Task prompt:
Duplicate the part of the bandit program guide starting with "- Epsilon Greedy: Param" and going on through "N-Runs and K-Arms)".

Reading passage:
┄┄┄┄┄┄
The program is able to run several instances of an algorithm on the K-Armed bandit problem. Through providing arguments, the following parameters for the problem can be set:
- The value distribution of the arms.
- The learning algorithm to perform on the problem.
- The parameter for the algorithm.
And optionally:
- The number of instances (N runs) - Default: 20000
- The number of arms (K actions) - Default: 10
- The number of time steps in a run (T steps) - Default: 1000
A more detailed description of how to run the program with these parameters is described in: Run the program.
The code can be compiled through:
gcc bandit.c safeAlloc.c -o bandit -O3 -lm
The program can be run through:
./bandit <Value distribution> <Algorithm> <Param 1> [N-Runs] [K-Arms] [T-Steps]
The arguments need to be specified following the rules:
Value distribution: The value distribution of the arms. Select either 0 or 1.
- Gaussian: 0
- Bernoulli: 1
Algorithm: The learning algorithm to perform on the problem. Select 0, 1, 2 or 3.
- Espilon Greedy: 0
- Reinforcement Comparison: 1
- Pursuit Method: 2
- Stochastic Gradient Ascent: 3
Param 1: Parameter for the algorithm. Select any float > 0.
- Epsilon Greedy: Param 1 = Epsilon
- Reinforcement Comparison: Param 1 = Beta
- Pursuit Method: Param 1 = Beta
- Stochastic Gradient Ascent: Param 1 = Alpha
N-Runs: (Optional) The number of instances (N runs). Select any integer N > 0.
K-Arms: (Optional) The number of arms (K actions). Select any integer K > 0.
(Note that this parameter can not be selected without providing N-Runs)
T-Steps: (Optional) The number of time steps in a run (T steps). Select any integer T > 0.
(Note that this parameter can not be selected without providing N-Runs and K-Arms)
┄┄┄┄┄┄
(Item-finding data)
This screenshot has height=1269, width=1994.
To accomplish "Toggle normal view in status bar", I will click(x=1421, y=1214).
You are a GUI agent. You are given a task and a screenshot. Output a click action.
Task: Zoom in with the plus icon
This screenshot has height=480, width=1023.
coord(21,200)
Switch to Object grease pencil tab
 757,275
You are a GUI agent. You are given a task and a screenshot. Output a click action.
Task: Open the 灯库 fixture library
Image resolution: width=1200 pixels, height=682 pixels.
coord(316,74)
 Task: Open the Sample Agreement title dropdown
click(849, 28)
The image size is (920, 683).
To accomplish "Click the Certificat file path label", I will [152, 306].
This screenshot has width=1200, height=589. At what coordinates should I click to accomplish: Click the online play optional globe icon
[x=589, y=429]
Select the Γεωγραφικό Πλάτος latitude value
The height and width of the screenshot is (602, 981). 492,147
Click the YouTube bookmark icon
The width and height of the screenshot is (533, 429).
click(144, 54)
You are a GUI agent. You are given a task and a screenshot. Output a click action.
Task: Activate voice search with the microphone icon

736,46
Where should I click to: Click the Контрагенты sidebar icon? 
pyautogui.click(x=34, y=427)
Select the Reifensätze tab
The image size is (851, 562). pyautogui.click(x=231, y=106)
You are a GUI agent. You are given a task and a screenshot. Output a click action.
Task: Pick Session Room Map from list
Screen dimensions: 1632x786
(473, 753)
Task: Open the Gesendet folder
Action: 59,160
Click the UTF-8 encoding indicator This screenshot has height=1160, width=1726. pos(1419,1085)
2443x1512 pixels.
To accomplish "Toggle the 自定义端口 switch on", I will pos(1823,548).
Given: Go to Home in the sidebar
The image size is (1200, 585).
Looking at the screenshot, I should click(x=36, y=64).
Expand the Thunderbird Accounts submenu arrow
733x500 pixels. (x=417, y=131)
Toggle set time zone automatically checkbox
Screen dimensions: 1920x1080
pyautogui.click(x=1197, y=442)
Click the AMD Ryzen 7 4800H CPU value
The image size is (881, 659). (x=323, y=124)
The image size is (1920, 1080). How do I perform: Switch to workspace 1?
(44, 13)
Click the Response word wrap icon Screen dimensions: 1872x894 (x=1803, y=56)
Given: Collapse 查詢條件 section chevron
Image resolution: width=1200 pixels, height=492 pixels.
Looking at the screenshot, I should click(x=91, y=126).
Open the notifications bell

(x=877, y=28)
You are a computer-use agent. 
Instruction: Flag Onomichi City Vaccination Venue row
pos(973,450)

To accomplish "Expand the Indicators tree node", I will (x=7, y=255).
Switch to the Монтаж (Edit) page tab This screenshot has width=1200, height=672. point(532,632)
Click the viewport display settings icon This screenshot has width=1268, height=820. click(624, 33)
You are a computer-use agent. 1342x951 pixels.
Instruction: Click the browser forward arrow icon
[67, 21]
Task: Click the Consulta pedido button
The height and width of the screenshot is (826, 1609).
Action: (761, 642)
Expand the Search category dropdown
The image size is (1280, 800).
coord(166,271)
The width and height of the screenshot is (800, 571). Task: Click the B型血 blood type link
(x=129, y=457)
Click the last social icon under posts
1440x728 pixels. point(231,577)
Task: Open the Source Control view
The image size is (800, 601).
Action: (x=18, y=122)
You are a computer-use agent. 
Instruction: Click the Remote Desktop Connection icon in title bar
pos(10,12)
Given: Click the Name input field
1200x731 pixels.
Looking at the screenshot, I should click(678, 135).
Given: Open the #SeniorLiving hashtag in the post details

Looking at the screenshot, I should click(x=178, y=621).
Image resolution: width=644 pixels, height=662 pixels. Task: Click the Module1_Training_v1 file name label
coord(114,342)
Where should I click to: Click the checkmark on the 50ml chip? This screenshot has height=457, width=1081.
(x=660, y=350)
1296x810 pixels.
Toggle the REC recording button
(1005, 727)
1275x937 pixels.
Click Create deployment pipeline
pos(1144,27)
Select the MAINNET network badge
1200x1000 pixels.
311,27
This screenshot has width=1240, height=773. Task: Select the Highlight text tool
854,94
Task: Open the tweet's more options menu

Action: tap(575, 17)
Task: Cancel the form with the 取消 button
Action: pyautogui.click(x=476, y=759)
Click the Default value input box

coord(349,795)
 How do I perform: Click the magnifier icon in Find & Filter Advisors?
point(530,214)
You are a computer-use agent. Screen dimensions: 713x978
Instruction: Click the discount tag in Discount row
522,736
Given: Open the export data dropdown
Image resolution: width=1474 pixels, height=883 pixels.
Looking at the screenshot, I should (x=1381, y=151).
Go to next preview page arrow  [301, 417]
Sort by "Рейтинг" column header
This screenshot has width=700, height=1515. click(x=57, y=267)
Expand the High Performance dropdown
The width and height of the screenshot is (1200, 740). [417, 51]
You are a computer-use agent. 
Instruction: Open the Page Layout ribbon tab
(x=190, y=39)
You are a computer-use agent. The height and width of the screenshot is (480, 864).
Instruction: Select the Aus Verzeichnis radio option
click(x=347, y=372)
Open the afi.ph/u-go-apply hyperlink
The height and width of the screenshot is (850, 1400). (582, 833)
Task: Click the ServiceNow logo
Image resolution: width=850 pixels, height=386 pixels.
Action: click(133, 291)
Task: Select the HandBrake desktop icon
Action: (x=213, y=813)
┄┄┄┄┄┄
Result of the task:
- Epsilon Greedy: Param 1 = Epsilon
- Reinforcement Comparison: Param 1 = Beta
- Pursuit Method: Param 1 = Beta
- Stochastic Gradient Ascent: Param 1 = Alpha
N-Runs: (Optional) The number of instances (N runs). Select any integer N > 0.
K-Arms: (Optional) The number of arms (K actions). Select any integer K > 0.
(Note that this parameter can not be selected without providing N-Runs)
T-Steps: (Optional) The number of time steps in a run (T steps). Select any integer T > 0.
(Note that this parameter can not be selected without providing N-Runs and K-Arms)